Casperjs scraping dynamic content

2019-01-29 00:56发布

问题:

I'm trying to scrape this page using Casperjs. The main function to my code works just fine, but the content is loaded dynamically and I can't figure out how to trigger that.

This is what I'm doing right now:

casper.waitFor(function() {

    this.scrollToBottom();

    var count = this.evaluate(function() {
        var match = document.querySelectorAll('.loading-msg');
        return match.length;
    });

    if (count <= 1) {
        return true;
    }
    else {
        return false
    };

}, function() { // do stuff });

The wait timeout just expires, even though I've increased it to 20s, and the new content never gets loaded. I've tried adapting this function to my case:

function tryAndScroll(casper) {
  casper.waitFor(function() {
    this.page.scrollPosition = { top: this.page.scrollPosition["top"] + 4000, left: 0 };
    return true;
  }, function() {
    var info = this.getElementInfo('p[loading-spinner="!loading"]');
    if (info["visible"] == true) {
      this.waitWhileVisible('p[loading-spinner="!loading"]', function () {
        this.emit('results.loaded');
      }, function () {
        this.echo('next results not loaded');
      }, 5000);
    }
  }, function() {
    this.echo("Scrolling failed. Sorry.").exit();
  }, 500);
}

But I couldn't figure it out and I'm not even sure it's relevant here. Any ideas?

回答1:

I've looked to the page. It has such a behvior that it doesn't load the middle images when you jump to the end.

When the page is loaded the first couple of rows are completely loaded and some more are not completely loaded (image missing denoted by '.loading-msg' element). When you jump to the end with this.scrollToBottom(); there is no continous scroll. It jumps to the end and the page JavaScript doesn't detect that the middle images were in the viewport, however briefly. The page goes on to load the next rows, but not the missing images of the jumped over rows.

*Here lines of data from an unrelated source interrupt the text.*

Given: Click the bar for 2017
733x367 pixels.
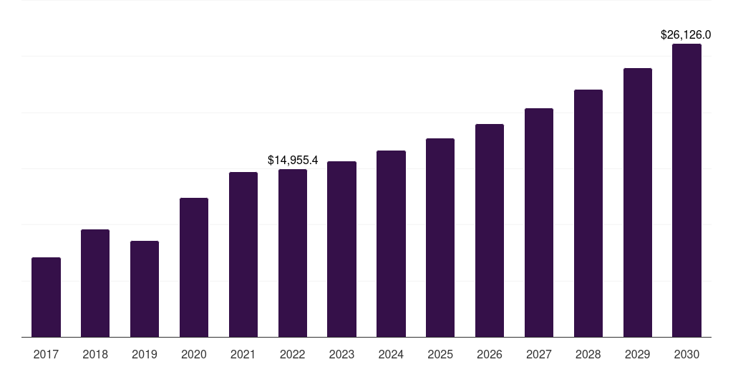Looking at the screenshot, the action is click(x=46, y=297).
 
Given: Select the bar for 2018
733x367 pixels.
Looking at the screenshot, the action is click(x=95, y=283).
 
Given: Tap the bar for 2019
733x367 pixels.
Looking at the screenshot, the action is click(x=145, y=289).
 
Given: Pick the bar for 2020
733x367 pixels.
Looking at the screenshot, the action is click(x=193, y=267).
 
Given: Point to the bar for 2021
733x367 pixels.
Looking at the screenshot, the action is click(x=243, y=254).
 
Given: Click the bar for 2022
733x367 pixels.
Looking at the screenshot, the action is click(x=293, y=253).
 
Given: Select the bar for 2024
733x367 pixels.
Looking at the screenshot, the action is click(x=391, y=244).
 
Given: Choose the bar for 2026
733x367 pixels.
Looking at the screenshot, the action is click(x=490, y=231).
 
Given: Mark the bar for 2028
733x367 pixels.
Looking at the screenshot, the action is click(x=588, y=214).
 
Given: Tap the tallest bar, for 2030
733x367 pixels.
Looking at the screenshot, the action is click(x=686, y=191).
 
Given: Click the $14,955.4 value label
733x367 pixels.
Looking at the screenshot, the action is click(x=293, y=160).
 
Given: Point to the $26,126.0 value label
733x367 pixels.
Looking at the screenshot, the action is click(x=686, y=34).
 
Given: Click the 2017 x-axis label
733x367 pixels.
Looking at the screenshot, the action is click(x=46, y=355).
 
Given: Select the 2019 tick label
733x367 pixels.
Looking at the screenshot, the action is click(x=145, y=355).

You have to reduce the distance of the jump in both of your snippets.

The first one can be changed like this:

var pos = 0, 
    height = casper.page.viewportSize.height;
casper.waitFor(function() {
    this.scrollTo(0, pos * height);
    return !this.exists('.loading-msg');
}, function() { // do stuff }, 20000);

The second one might work by changing

this.page.scrollPosition = { top: this.page.scrollPosition["top"] + 4000, left: 0 };

to

var height = casper.page.viewportSize.height;
this.page.scrollPosition = { top: this.page.scrollPosition.top + height, left: 0 };